Tag Archives: La odisea de los giles

A ODISSEIA DOS TONTOS

7 nov

Com jeitão de levar o Oscar de filme estrangeiro, o argentino “A odisseia dos tontos” (Sebastián Borensztein, 2019) estreia no Brasil e no mundo, conquistando facilmente crítica e público em geral.

O fato é que, embora se baseie num certo incidente da vida política argentina, sua terrível e ao mesmo tempo divertida temática (depois de roubado, como roubar o ladrão?) tem qualidade universal e emociona quaisquer plateias. E do jeito inteligente e criativo como está abordada, mais ainda.

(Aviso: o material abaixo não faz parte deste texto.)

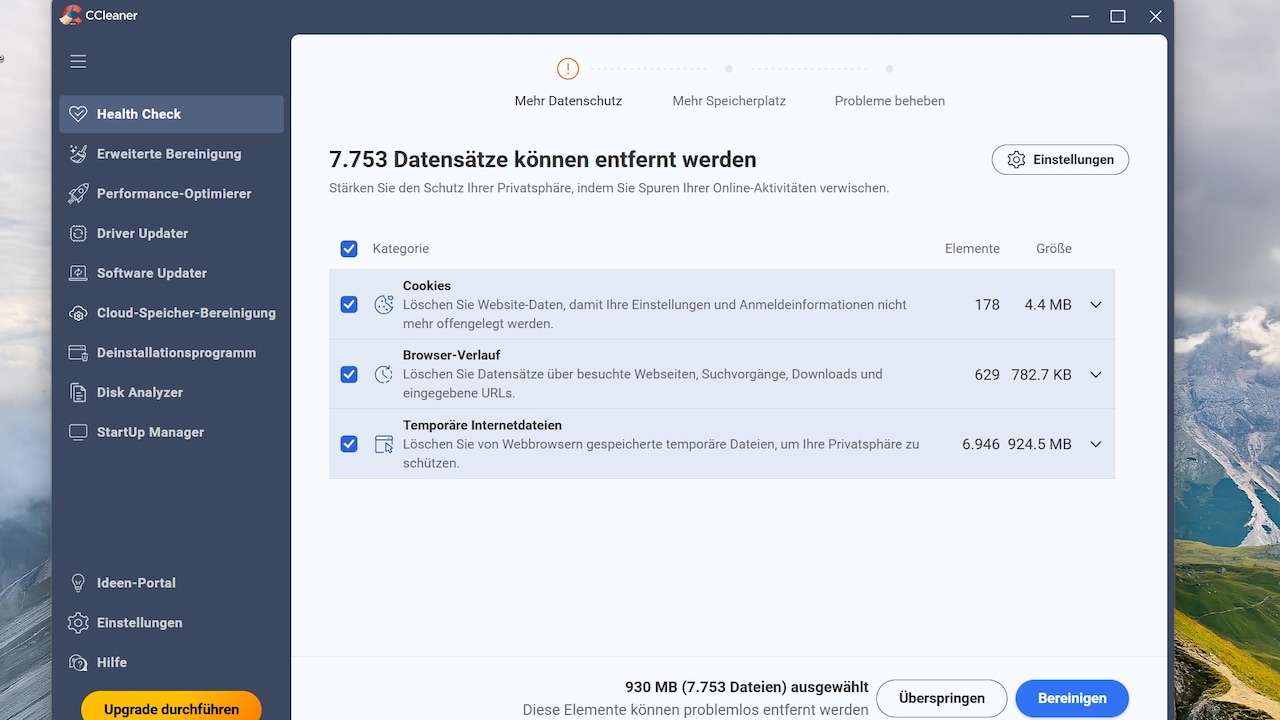Screen dimensions: 1280x720
Task: Expand Temporäre Internetdateien details
Action: point(1095,444)
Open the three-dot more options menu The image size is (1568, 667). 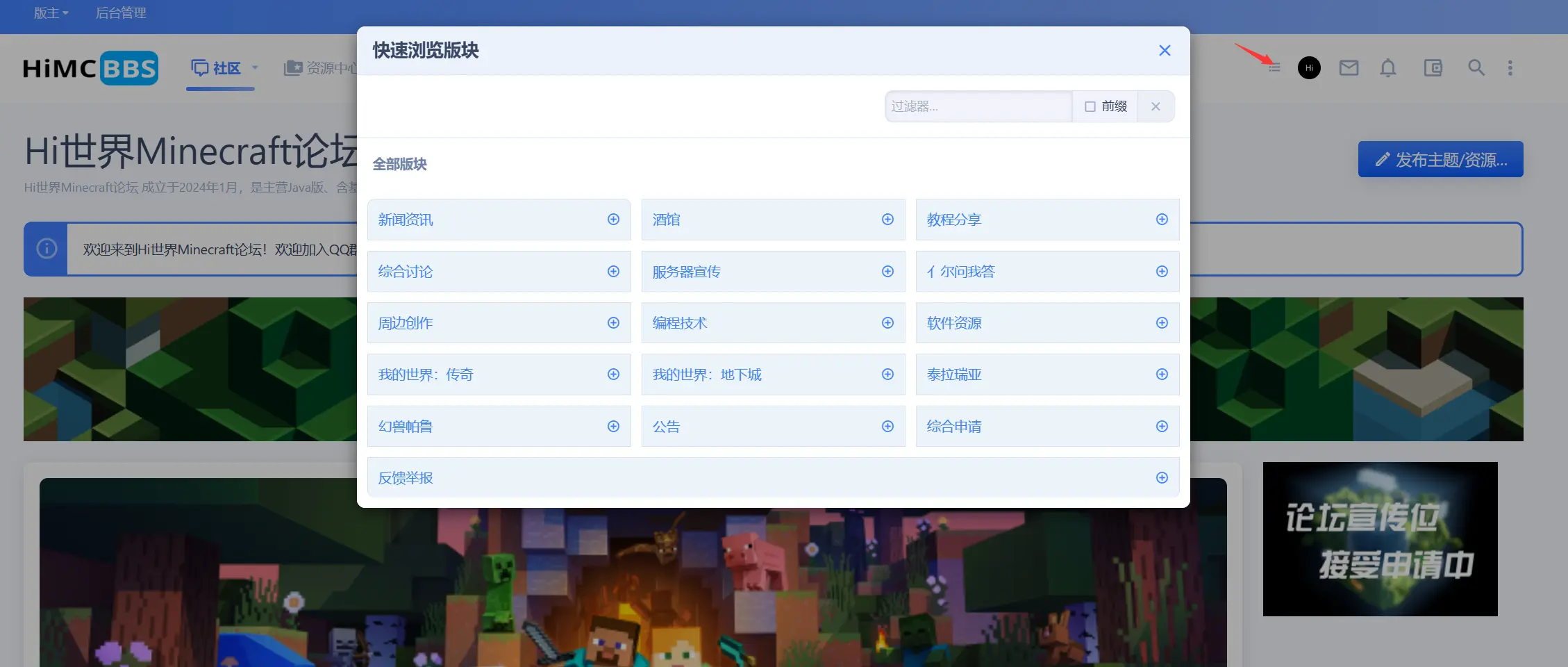[1510, 68]
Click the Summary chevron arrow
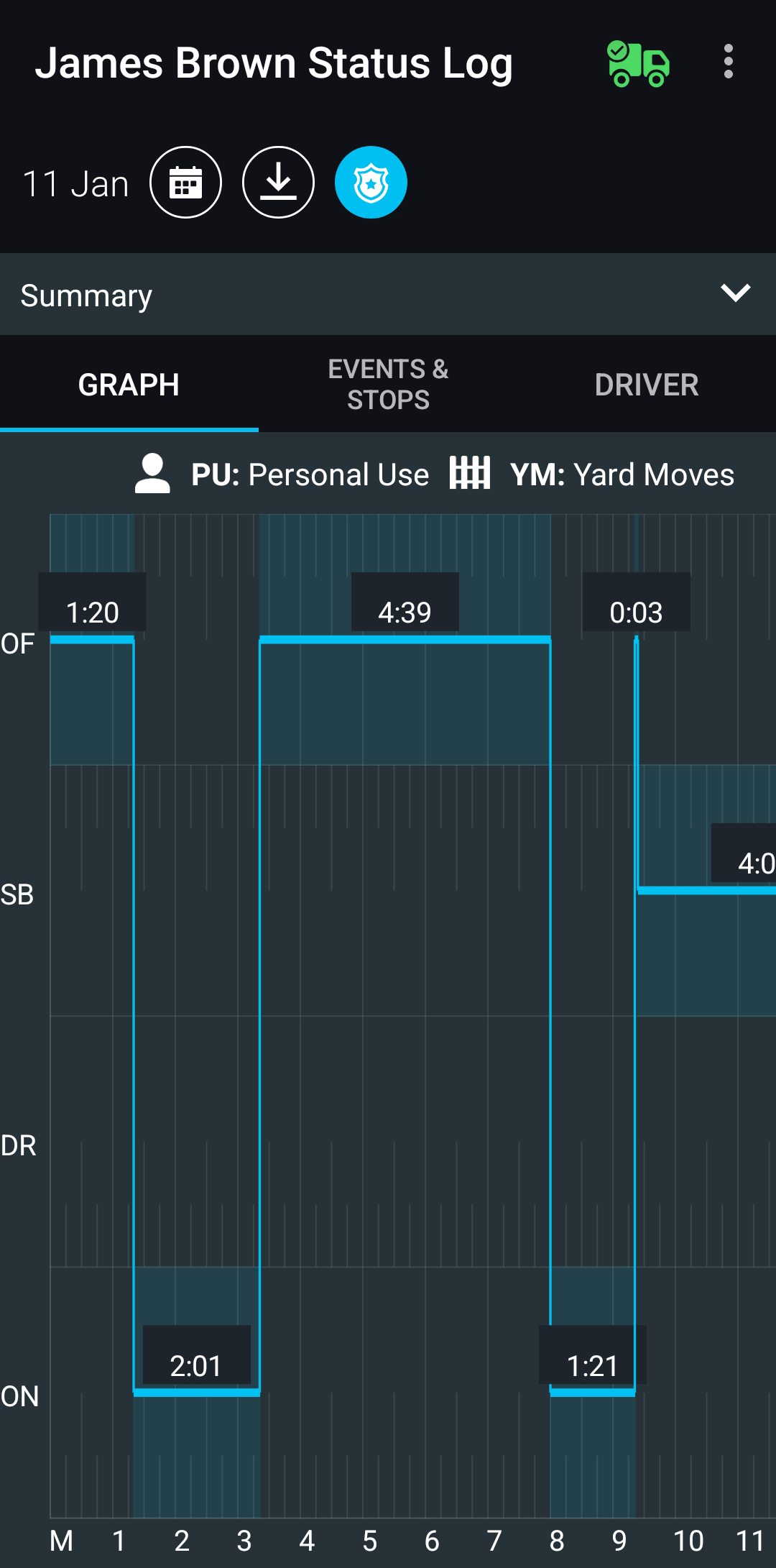The width and height of the screenshot is (776, 1568). (736, 293)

Para nós, brasileiros, acho que o filme de Sebastián Borensztein (o cineasta do ótimo “Um conto chinês”, lembram?) toca um pouco mais, na medida em que nos faz recordar um fato histórico idêntico, acontecido há não tanto tempo – refiro-me ao plano Collor de congelamento das poupanças privadas, de 1991.

Para o mal dos argentinos a coisa lá aconteceu dez anos depois, em 2001, quando o Presidente Fernando (!) de la Rua tomou a mesma drástica medida de Collor de Mello, lá chamada de “Corralito”, palavra que maldosamente significa ´cercadinho´.

Cercadinho, o país todo afundou, mas, o filme, sabiamente, concentra-se no caso particular desse grupo de comerciantes de uma cidade pequena que se cotizara para criar uma cooperativa com o fito de reativar uma pequena indústria de silos.

Levantada a grana – o que foi feito com muita dificuldade – o mentor do projeto, o sr Fermin Perlassi (Ricardo Darin) é convencido por um astuto gerente bancário a fazer o depósito do valor inteiro, e isto no dia anterior à medida do congelamento das contas bancárias. E pior, logo o grupo todo fica sabendo que Fermin havia sido vítima de um golpe, uma vez que a medida econômica já era conhecida do gerente, e de um seu comparsa, um figurão local, de nome Manzi, que beneficiou-se com a medida e embolsou o dinheiro todo dos associados da cooperativa e muito mais.

Depois do choque dessa perda coletiva, fazer o quê?

É aí que entra a parte mais divertida do filme que, evidentemente, não vou contar. Só dizer que ela implica vingança e muita astúcia para reaver o perdido, fazendo o espectador lembrar, não apenas a acepção clássica do termo “odisseia” do título, mas também aquele gênero de filme de ação onde se concebe e se executa um grande, ousado e arriscado roubo. Para os cinéfilos, com um prazer adicional, já que o vingativo novo plano dos associados da cooperativa inspira-se numa certa estratégia (o que fazer para desativar um alarme incômodo?) mostrada num filme clássico, lá dos anos sessenta, a que Fermin por acaso, assistira na televisão ao lado do filho: “Como roubar um milhão de dólares” (William Wyler, 1966), com Audrey Hepburn e Peter O´Toole.

Diferentemente do tradicional “filme de roubo”, os personagens são cidadãos e cidadãs de bem, – na narração apelidados de “tontos” – que só entram na empreitada pelas forças das circunstâncias, mas, de qualquer modo, há entre eles as diferenças esperáveis. Um que faz diferença, por exemplo, é esse anarquista que argumenta com bolo de chocolate e Bakunin.

Porém, o “tonto” psicologicamente mais aprofundado é mesmo Fermin, em tudo um personagem que a teoria chamaria de “redondo”, no sentido em que evolui ao longo da projeção, passando de sonhador, a pessimista, a sonhador de novo (com novo sonho) a realista e, mais uma vez, a sonhador de sonho realizado. Vejam também que é dele que vem a narrativa em voz over, a qual lhe concede estatuto de protagonista, embora, claro, a estrutura narrativa do filme comporte as devidas “paralepses”, que nos informam sobre as idas e vindas de um personagem fora do alcance de Fermin: o vilão Manzi.

E, pra encerrar, atenção: não saiam da sala antes dos créditos finais, para não perder mais uma pequena modalidade de “vingança”, agora envolvendo o consumo do típico chimarrão argentino. Bom filme.